Blockchain security firm CertiK has uncovered a new twist in the Remilia DAO hack from March. According to their report, the stolen crypto assets, worth approximately $4.3 million, have been funneled through Tornado Cash.

For those unfamiliar, Remilia is a Decentralized Autonomous Organization (DAO) responsible for the Milady Maker non-fungible token (NFT) collection. Back in March, hackers infiltrated their system and made off with a significant amount of Ether (ETH) and NFTs.

CertiK’s recent analysis traced the stolen funds to multiple addresses linked to the Remilia hack. These addresses ultimately led to a deposit of 1,209.5 ETH, equivalent to $4.3 million at the time of writing, into Tornado Cash.

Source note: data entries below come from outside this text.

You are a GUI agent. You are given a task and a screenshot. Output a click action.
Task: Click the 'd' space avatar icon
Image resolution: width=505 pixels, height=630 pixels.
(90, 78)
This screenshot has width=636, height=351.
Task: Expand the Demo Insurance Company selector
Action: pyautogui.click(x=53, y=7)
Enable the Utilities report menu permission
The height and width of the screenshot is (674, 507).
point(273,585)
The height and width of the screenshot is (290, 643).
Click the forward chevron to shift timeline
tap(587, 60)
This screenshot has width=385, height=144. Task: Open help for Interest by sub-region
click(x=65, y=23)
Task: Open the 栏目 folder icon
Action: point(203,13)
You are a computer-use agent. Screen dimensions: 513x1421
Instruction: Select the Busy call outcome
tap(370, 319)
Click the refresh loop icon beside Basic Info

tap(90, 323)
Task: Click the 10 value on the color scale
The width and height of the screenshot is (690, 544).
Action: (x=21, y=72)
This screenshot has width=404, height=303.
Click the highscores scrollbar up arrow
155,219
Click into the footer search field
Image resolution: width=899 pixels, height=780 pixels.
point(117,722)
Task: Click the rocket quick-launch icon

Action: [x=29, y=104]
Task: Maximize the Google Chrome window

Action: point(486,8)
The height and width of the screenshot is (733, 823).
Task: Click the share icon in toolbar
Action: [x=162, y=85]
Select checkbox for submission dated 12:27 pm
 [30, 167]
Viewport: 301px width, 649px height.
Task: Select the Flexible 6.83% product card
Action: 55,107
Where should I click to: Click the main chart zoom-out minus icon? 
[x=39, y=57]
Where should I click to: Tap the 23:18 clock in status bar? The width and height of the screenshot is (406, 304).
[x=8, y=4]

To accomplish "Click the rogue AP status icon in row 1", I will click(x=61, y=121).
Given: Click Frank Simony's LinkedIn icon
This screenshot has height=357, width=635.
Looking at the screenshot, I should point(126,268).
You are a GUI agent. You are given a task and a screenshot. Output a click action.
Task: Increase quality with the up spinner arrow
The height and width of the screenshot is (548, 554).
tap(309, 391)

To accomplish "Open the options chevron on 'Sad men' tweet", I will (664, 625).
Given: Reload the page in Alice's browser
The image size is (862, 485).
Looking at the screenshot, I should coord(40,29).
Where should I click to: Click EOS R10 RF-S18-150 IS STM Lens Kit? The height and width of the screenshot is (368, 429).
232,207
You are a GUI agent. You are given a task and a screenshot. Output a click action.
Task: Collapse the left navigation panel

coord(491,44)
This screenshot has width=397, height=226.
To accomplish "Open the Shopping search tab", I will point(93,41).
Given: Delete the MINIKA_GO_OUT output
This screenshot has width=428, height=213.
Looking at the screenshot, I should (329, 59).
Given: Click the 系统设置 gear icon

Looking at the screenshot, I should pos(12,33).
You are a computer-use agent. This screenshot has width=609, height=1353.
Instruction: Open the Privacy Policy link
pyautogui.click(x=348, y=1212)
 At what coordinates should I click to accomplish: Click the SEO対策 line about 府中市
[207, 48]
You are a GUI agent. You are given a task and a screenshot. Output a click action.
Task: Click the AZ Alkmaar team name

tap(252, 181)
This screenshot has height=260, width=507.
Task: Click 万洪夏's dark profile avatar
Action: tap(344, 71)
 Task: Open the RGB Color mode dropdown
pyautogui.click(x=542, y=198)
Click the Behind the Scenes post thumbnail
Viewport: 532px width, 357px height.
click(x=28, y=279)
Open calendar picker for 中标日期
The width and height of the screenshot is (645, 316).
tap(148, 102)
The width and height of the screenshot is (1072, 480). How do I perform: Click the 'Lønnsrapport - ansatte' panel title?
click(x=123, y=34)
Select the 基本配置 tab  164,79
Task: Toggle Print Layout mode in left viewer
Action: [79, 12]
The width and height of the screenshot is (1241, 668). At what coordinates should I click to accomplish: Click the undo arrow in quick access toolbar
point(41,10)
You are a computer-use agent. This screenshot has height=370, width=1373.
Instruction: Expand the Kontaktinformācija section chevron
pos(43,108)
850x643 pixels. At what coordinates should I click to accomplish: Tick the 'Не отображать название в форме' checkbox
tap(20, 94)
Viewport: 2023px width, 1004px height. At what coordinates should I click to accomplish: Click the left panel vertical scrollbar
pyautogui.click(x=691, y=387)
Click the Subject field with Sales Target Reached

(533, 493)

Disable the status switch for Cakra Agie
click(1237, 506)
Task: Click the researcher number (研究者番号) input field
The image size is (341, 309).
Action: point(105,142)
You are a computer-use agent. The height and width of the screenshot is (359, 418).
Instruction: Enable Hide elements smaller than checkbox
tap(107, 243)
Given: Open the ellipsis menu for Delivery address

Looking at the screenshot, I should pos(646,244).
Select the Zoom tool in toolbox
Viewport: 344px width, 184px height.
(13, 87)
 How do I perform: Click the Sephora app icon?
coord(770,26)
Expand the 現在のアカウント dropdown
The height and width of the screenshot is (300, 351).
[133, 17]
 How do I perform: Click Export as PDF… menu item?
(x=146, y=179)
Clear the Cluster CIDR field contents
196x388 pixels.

Tornado Cash is a cryptocurrency mixing service designed to enhance anonymity for transactions. It works by muddling the trail of funds, making it difficult to track the origin and destination of cryptocurrencies that pass through it.

This development throws a wrench into efforts to recover the stolen assets. While blockchain transactions are typically public, Tornado Cash throws up a significant roadblock for investigators.

The Remilia exploit serves as a stark reminder of the vulnerabilities present in the DeFi (Decentralized Finance) space. DAOs and other DeFi projects often hold substantial treasuries, making them attractive targets for hackers.

The use of Tornado Cash by the Remilia hacker further emphasizes the challenges associated with tracing and recovering stolen cryptocurrencies. As regulatory landscapes evolve, finding ways to address these challenges while preserving the core principles of DeFi will be crucial for the industry’s long-term success.